一方で、65歳から年金を受け取るケースと、75歳での繰り下げ受給をするケースを比較すると75歳まで繰り下げた場合、受給総額が65歳受給開始を上回るのは「86歳」という計算結果となりました。

86歳は女性の平均寿命87.57歳に近い数値となっています。
単身女性の場合、70歳付近から繰り下げ受給をすることで繰り下げ受給の増額率の恩恵を受けられる可能性が高くなります。

夫婦で年金を受給する世帯では、平均寿命を考慮すると夫は65歳から受給、妻は70歳付近から繰り下げ受給をすると年金受給額が増額でき損をする可能性が低くなります。

あくまで上記は平均寿命で天寿をまっとうするケースですので、実際とは異なる可能性があるという点に注意しましょう。

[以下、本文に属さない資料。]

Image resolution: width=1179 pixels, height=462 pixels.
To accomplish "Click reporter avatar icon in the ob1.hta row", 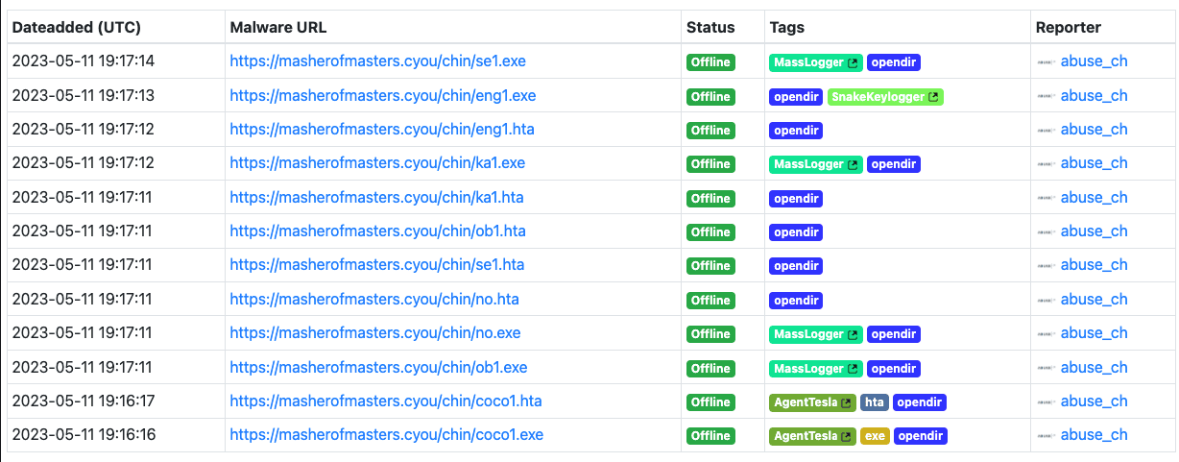I will click(1047, 232).
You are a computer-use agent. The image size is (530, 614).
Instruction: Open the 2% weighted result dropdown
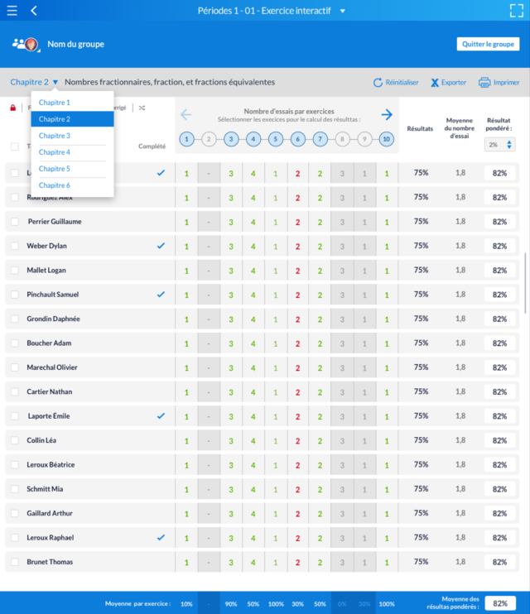499,145
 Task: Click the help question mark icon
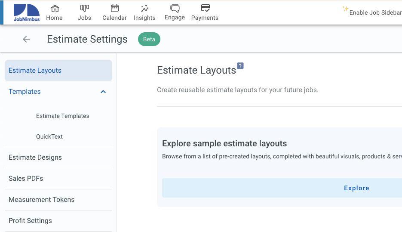(240, 66)
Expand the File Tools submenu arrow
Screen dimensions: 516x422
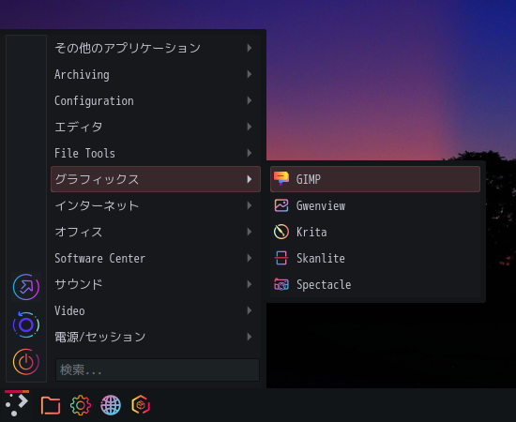(x=250, y=153)
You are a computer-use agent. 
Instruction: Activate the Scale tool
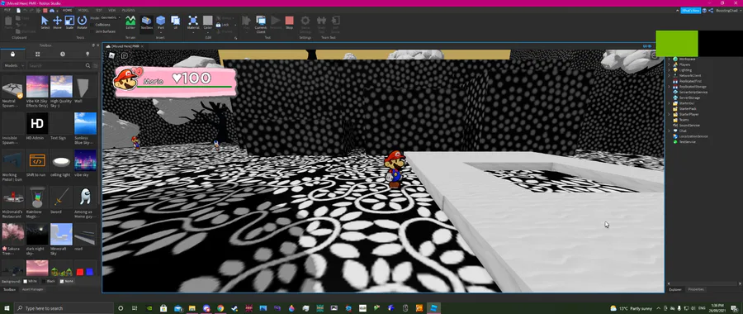[x=69, y=22]
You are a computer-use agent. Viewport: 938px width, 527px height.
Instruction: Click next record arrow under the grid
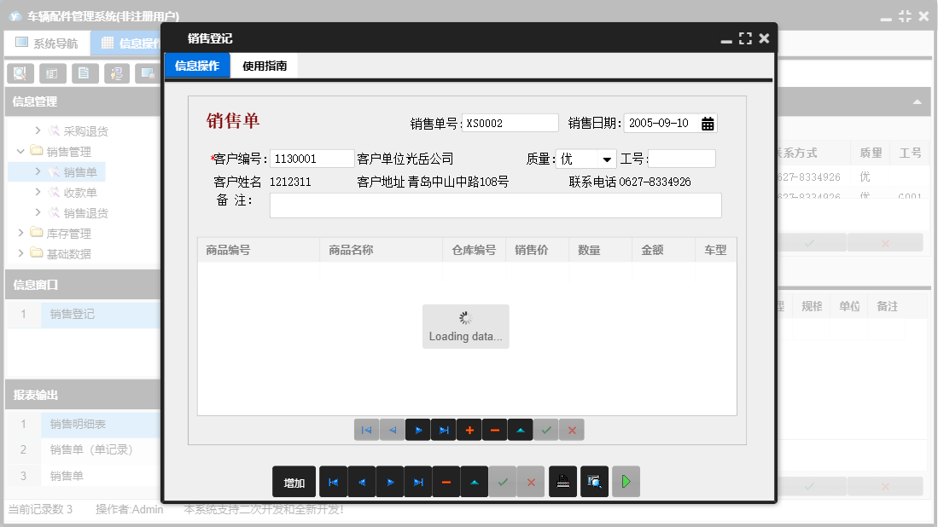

公的年金と私的年金をスライドして受給する「WPP」という考え方

将来の年金受給額を増やしたい会社員や個人事業主・自営業者の方は、iDeCoや国民年金基金など私的年金に加入している方もいらっしゃる事でしょう。

国民年金基金には終身タイプがありますが、iDeCoは一部の金融機関を除いて受給期間が5年以上20年以内に定められた「有期年金」です。

一方で国民年金(老齢基礎年金)・厚生年金(老齢厚生年金)は一生涯受け取る事が可能ば「終身年金」です。平均寿命が伸びる事で老後の生活費が不足する「長生きリスク」にも対応が可能となっています。

よって従来の公的年金に私的年金を上乗せするモデルから、就労延長(Work longer)・私的年金(Private pensions)・公的年金(Public pensions)の3つの「WPP モデル」への転換が提唱されています。

WPP モデルは、まず働けるうちはなるべく長く働き、次に私的年金がつなぎの役割を担い、最後に一生涯受給できる公的年金で人生の終盤を受け継ぐというものです。

平均寿命が伸び、高齢者の就労が促進されていく中でWPPモデルは重要な考えとなります。

繰り上げ・繰り下げ受給の注意点

繰り上げ年金には注意点があり、遺族年金・障害年金を受給できる場合65歳になるまでは繰り上げた老齢年金といずれか1つを選択する事になり同時に受け取る事はできません。
ただし、65歳以降になると一定の範囲内で同時に受けとることが可能になります。

また、繰り上げ受給をした後に障害の状態になったケースでは、障害年金を受け取ることができません。

現在遺族年金・障害年金を受給している方は注意が必要です。

まとめ

繰り上げ・繰り下げ年金とは、受給額の違いと損益分岐点、注意点とWPPモデルについて解説してきました。

「将来年金受給額が少ないのではないかと不安」と言う方は、できるだけ長く働き繰り下げ受給を検討してみましょう。
家計に余裕のある方はiDeCoなど私的年金で備え、WPPモデルを検討しましょう。

この記事を参考に年金の繰り上げ・繰り下げ受給について知り、今後に活かしていきましょう。